■ Requirement ■
In the data, take the lines starting at the line that contains "Confirm with the" and ending at the line that contains "pyautogui.click(x=228, y=25)", and reproduce only those lines with "Output Port" swapped for "Input Port" and nothing else altered.

↓

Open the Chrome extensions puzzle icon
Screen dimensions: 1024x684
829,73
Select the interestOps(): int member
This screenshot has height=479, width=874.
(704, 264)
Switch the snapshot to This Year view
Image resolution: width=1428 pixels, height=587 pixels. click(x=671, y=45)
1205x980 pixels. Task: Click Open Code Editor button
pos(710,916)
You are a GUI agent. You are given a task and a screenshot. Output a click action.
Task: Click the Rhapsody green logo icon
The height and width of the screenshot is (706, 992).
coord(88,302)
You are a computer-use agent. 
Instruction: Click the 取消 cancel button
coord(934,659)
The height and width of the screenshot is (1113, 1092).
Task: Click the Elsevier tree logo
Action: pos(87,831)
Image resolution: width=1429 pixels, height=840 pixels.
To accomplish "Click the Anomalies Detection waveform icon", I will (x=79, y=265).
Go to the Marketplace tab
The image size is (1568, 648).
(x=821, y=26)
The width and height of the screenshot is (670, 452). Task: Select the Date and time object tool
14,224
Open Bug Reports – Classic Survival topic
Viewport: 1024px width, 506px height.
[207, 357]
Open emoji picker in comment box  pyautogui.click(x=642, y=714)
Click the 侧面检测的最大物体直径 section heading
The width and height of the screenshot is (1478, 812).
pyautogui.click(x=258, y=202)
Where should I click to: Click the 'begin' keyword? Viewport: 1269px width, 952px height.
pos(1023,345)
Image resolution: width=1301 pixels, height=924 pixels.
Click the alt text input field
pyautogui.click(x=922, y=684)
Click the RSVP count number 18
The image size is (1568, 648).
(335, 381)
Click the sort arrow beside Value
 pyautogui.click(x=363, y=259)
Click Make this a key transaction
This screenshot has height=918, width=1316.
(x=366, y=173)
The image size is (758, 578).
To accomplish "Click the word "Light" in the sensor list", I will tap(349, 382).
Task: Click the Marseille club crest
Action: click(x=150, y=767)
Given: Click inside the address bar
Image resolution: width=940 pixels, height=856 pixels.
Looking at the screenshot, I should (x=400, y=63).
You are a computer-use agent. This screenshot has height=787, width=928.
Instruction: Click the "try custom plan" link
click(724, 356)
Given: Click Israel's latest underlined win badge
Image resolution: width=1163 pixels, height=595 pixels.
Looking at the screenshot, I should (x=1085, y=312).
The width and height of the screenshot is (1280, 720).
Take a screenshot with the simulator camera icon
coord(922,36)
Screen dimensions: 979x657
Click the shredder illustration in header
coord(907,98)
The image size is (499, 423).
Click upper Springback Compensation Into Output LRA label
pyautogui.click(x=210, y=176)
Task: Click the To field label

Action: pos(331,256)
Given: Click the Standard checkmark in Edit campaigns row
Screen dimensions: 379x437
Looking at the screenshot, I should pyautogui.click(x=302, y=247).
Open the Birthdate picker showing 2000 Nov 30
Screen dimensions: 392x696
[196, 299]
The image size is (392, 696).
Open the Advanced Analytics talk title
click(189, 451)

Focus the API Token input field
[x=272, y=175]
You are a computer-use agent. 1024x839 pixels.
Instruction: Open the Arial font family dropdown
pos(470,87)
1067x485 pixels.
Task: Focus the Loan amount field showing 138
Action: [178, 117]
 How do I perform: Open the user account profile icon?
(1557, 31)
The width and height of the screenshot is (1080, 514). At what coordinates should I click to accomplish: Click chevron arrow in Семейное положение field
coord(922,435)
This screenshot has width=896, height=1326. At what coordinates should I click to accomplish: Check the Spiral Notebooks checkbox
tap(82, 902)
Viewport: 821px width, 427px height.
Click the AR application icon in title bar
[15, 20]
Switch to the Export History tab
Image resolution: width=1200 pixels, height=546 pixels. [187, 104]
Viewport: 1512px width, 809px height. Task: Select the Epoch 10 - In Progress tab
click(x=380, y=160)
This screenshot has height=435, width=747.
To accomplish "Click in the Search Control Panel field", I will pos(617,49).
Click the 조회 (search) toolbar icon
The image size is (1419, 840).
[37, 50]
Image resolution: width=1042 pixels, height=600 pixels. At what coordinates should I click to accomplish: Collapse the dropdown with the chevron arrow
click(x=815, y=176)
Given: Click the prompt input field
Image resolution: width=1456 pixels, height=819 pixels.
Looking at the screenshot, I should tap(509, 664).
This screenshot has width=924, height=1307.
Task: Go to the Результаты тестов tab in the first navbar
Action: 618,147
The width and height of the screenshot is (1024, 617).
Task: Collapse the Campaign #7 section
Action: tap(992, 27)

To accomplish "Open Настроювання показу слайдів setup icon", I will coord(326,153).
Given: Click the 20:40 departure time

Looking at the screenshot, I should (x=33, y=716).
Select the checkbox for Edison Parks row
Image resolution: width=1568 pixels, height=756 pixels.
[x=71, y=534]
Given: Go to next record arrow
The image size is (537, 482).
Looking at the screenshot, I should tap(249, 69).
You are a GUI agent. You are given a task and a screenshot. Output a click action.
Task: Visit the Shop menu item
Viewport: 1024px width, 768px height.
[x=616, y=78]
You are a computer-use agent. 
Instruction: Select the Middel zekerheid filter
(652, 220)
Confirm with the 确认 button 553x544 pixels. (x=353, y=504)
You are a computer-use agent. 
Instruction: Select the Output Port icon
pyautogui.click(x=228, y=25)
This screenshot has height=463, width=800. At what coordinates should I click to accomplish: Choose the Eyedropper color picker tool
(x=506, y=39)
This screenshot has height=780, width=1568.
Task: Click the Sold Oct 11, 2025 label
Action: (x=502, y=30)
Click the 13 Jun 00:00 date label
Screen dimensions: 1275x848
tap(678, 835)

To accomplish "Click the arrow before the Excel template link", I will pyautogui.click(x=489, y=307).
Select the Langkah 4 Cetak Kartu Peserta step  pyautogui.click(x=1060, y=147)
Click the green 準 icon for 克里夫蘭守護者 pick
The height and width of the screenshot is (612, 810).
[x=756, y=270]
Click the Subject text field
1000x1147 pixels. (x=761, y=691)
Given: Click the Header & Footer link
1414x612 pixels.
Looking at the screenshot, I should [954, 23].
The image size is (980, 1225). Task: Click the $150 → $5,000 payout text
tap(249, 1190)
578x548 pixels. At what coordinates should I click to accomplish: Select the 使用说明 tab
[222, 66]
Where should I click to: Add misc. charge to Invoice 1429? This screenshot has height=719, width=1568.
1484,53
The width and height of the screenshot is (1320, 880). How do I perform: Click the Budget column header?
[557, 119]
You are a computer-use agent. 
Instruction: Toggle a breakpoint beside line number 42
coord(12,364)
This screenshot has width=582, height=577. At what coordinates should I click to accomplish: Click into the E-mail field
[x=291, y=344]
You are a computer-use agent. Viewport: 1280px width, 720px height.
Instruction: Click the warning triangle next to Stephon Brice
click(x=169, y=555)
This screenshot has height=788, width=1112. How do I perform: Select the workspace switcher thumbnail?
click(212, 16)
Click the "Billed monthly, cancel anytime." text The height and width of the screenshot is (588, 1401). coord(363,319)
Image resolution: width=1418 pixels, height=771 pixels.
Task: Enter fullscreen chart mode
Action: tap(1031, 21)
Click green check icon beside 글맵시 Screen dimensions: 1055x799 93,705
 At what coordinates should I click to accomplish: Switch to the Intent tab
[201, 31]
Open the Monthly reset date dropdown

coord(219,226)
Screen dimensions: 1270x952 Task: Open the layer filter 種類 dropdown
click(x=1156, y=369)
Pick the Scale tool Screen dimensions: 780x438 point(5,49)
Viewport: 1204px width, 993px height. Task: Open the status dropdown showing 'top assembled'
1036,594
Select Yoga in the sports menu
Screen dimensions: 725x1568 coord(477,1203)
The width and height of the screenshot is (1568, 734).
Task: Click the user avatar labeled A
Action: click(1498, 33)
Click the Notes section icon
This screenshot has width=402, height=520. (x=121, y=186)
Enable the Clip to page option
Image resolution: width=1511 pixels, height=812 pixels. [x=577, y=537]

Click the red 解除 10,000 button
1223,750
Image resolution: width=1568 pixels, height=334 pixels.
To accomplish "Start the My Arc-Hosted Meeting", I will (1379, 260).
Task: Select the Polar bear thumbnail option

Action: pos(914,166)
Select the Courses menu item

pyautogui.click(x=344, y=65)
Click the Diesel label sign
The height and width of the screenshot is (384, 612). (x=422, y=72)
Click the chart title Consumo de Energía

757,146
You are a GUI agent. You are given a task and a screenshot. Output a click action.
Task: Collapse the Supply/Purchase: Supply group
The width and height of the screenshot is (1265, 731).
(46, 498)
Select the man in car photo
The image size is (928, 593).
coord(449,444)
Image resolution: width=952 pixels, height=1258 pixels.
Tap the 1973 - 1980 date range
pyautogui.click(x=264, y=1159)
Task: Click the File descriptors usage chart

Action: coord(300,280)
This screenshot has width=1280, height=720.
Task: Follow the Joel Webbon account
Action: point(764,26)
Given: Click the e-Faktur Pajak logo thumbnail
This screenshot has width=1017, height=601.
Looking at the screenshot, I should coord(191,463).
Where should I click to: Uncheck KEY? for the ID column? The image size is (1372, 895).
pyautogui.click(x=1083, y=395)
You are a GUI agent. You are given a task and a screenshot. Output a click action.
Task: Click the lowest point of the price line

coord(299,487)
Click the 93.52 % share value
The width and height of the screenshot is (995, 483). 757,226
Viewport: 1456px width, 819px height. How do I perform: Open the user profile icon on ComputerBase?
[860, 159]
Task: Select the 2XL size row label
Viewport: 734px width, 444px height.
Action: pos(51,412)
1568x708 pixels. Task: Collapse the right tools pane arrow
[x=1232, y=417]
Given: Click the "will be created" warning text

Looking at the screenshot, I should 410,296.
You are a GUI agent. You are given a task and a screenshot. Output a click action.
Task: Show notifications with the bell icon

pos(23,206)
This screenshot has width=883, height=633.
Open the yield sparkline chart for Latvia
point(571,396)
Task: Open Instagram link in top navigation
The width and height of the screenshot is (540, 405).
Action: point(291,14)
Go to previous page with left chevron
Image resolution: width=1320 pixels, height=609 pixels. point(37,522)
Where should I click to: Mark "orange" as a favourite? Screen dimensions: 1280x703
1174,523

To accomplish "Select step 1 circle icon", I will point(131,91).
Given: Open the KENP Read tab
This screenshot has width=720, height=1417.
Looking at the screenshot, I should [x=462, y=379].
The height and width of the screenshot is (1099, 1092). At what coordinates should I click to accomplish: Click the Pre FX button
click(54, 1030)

↑

■ Output for this exercise ■
Confirm with the 确认 button 553x544 pixels. (x=353, y=504)
You are a computer-use agent. 
Instruction: Select the Input Port icon
pyautogui.click(x=228, y=25)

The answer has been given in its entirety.